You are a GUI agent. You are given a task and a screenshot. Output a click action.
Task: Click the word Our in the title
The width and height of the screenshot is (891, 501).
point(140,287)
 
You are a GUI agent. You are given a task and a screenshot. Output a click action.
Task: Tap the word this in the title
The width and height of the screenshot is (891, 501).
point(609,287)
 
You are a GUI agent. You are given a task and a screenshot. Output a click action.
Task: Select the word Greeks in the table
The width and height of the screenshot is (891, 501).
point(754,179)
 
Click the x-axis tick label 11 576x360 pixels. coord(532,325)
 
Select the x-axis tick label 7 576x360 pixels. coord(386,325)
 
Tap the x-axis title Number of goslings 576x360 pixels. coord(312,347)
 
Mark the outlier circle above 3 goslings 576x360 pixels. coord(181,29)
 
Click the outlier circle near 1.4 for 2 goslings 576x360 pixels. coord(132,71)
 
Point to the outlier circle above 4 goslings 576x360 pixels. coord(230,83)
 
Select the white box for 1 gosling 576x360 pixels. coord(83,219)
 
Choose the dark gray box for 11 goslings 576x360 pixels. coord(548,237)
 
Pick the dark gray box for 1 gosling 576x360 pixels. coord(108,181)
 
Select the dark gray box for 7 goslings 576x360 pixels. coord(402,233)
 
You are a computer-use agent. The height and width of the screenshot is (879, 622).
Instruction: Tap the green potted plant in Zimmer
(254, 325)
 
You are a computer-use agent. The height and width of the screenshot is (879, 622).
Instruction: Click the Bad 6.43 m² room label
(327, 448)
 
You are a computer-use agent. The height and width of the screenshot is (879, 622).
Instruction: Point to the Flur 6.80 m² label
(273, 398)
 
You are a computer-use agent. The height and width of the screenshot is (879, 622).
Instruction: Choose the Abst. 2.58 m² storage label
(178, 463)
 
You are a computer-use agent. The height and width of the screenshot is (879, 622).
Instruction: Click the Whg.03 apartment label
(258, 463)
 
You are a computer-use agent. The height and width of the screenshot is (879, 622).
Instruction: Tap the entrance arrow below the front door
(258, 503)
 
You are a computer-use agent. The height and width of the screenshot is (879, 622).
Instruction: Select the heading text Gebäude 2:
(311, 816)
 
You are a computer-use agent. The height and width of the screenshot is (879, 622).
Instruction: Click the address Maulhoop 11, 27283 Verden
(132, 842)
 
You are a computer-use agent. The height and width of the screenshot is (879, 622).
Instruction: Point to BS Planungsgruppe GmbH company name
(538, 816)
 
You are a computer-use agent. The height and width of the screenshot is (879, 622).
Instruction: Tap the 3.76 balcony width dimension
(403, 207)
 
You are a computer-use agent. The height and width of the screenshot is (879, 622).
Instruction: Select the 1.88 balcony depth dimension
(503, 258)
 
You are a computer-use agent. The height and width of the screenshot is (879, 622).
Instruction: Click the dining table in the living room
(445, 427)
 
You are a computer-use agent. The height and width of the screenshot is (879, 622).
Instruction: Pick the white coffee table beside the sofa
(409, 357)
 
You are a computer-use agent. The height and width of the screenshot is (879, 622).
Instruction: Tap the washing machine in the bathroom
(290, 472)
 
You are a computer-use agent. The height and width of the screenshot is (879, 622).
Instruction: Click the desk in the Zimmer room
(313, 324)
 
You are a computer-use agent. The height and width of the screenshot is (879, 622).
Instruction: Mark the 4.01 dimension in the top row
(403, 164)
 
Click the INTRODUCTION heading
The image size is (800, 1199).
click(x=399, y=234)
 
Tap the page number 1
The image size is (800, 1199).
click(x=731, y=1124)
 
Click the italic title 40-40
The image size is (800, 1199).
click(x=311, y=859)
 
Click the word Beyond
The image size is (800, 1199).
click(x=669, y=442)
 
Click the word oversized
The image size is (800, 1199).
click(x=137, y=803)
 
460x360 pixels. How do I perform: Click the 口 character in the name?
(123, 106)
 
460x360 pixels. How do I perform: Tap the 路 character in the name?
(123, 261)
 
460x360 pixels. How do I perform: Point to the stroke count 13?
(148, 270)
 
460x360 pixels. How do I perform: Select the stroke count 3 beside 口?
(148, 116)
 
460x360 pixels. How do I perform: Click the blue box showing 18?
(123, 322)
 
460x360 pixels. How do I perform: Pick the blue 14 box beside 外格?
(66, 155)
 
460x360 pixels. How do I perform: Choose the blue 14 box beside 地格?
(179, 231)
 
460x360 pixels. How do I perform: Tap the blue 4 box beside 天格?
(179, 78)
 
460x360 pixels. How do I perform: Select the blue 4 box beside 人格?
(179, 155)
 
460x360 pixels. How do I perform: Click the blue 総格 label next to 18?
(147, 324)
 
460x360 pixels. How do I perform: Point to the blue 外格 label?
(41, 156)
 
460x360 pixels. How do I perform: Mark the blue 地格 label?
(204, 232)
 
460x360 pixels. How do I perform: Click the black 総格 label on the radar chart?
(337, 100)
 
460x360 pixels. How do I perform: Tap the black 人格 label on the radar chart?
◆ ◆ ◆
Identify every line of the items above that contains the word "outlier", and copy each of those lines in full.

Mark the outlier circle above 3 goslings 576x360 pixels. coord(181,29)
Click the outlier circle near 1.4 for 2 goslings 576x360 pixels. coord(132,71)
Point to the outlier circle above 4 goslings 576x360 pixels. coord(230,83)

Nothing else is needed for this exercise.